Cet article provient du site de l’European Trade Union Institute
Jukka Takala, un expert international des cancers en lien avec le travail, pense qu’il est nécessaire de mettre sur pied un programme mondial d’élimination des cancérogènes sur les lieux de travail. « Le cancer est le principal tueur sur les lieux de travail », a-t-il déclaré le 16 décembre, lors d’un forum mensuel de l’ETUI.

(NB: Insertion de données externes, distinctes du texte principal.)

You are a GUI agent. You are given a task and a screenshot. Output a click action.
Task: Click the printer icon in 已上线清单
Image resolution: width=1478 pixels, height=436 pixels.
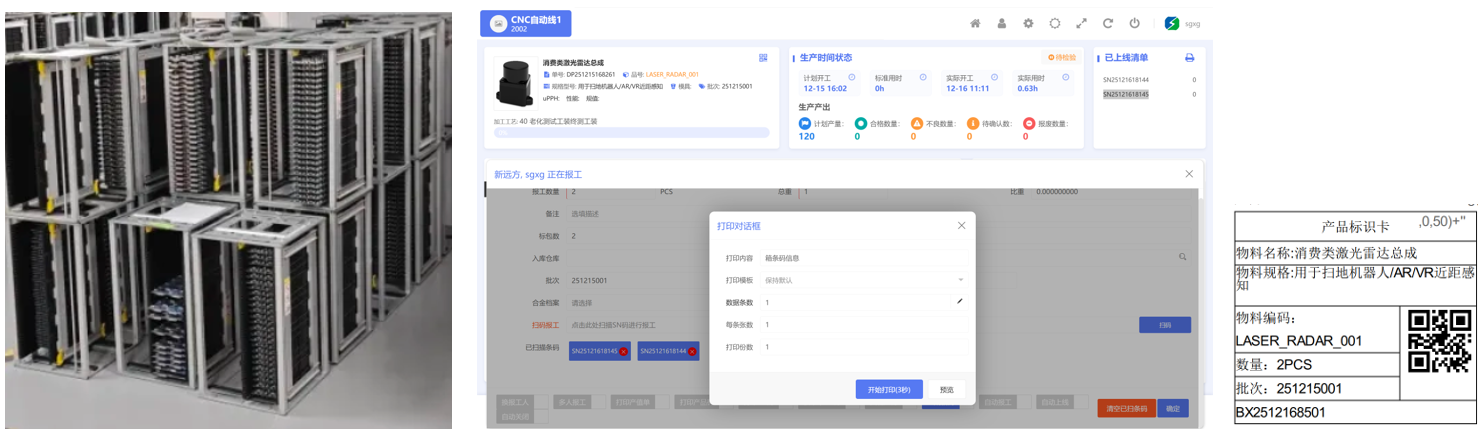pyautogui.click(x=1189, y=58)
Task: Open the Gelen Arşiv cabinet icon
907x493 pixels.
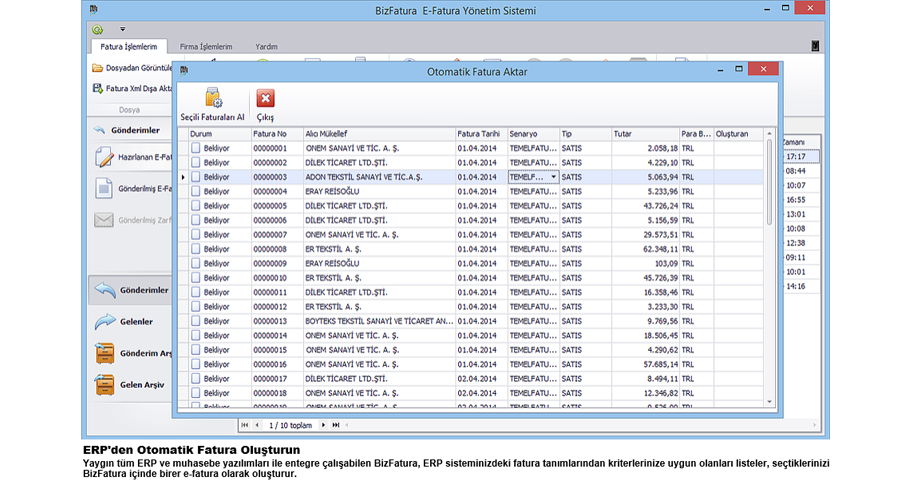Action: coord(104,384)
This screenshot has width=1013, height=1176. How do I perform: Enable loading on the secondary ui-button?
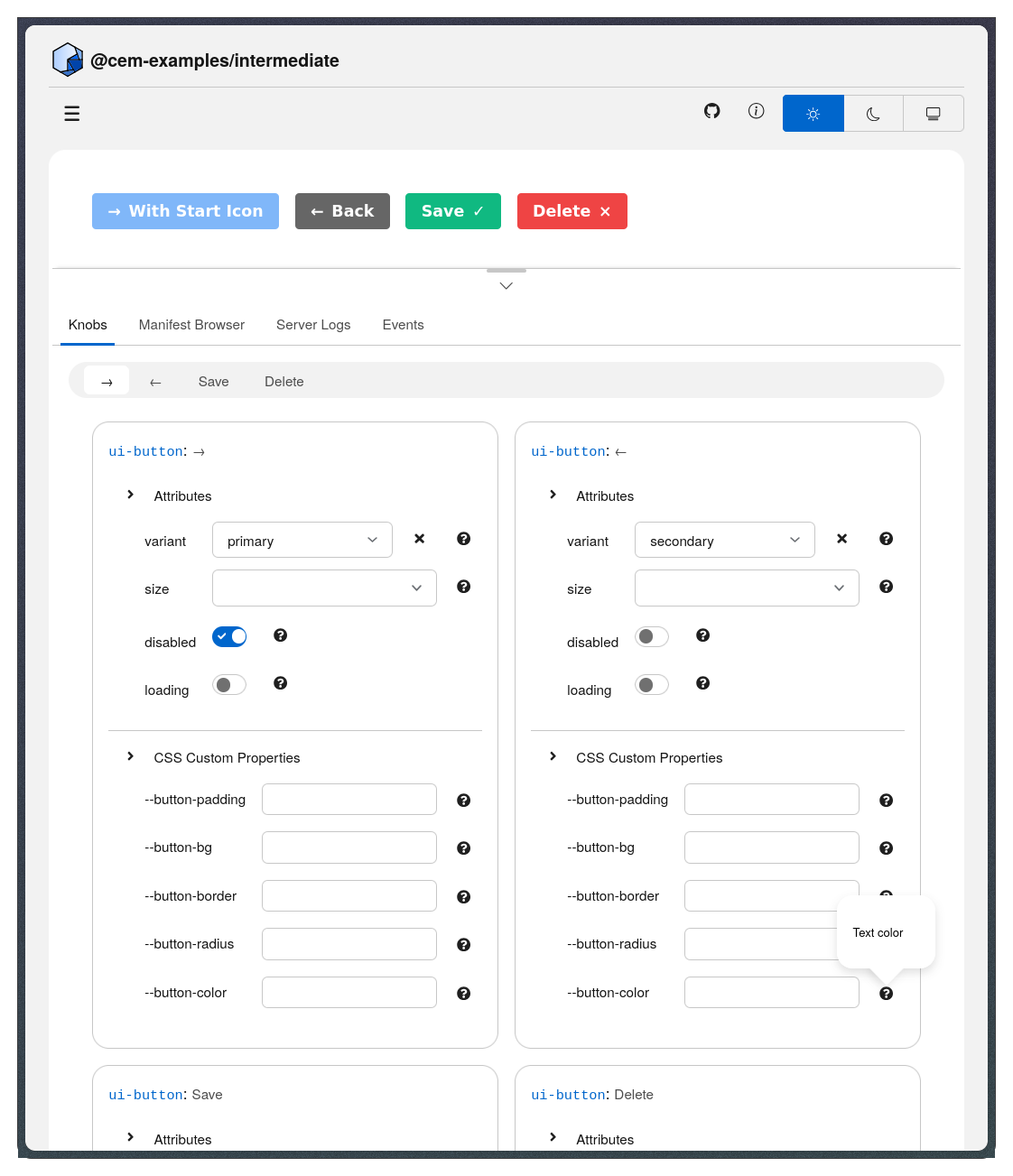pos(651,684)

Les chiffres sont sans appel. Rien que dans l’Union européenne, 102.000 personnes perdent chaque année la vie à cause de leur exposition au cours de leur carrière à des substances cancérogènes ou leur implication dans des processus qui les exposent à des agents cancérogènes. Cela représente 53% des décès liés à des maladies en lien avec le travail.
Or, les politiques de prévention des pathologies cancéreuses et les campagnes d’information et de sensibilisation n’évoquent pratiquement jamais la dimension travail. Des données montrent pourtant que le lieu de travail devrait être un enjeu central en matière de lutte contre le cancer. D’après les chiffres d’une étude citée dans un article du Dr Takala, chez l’homme près d’un cancer du poumon sur trois, et près d’un cas de leucémie sur cinq sont attribuables à une exposition professionnelle.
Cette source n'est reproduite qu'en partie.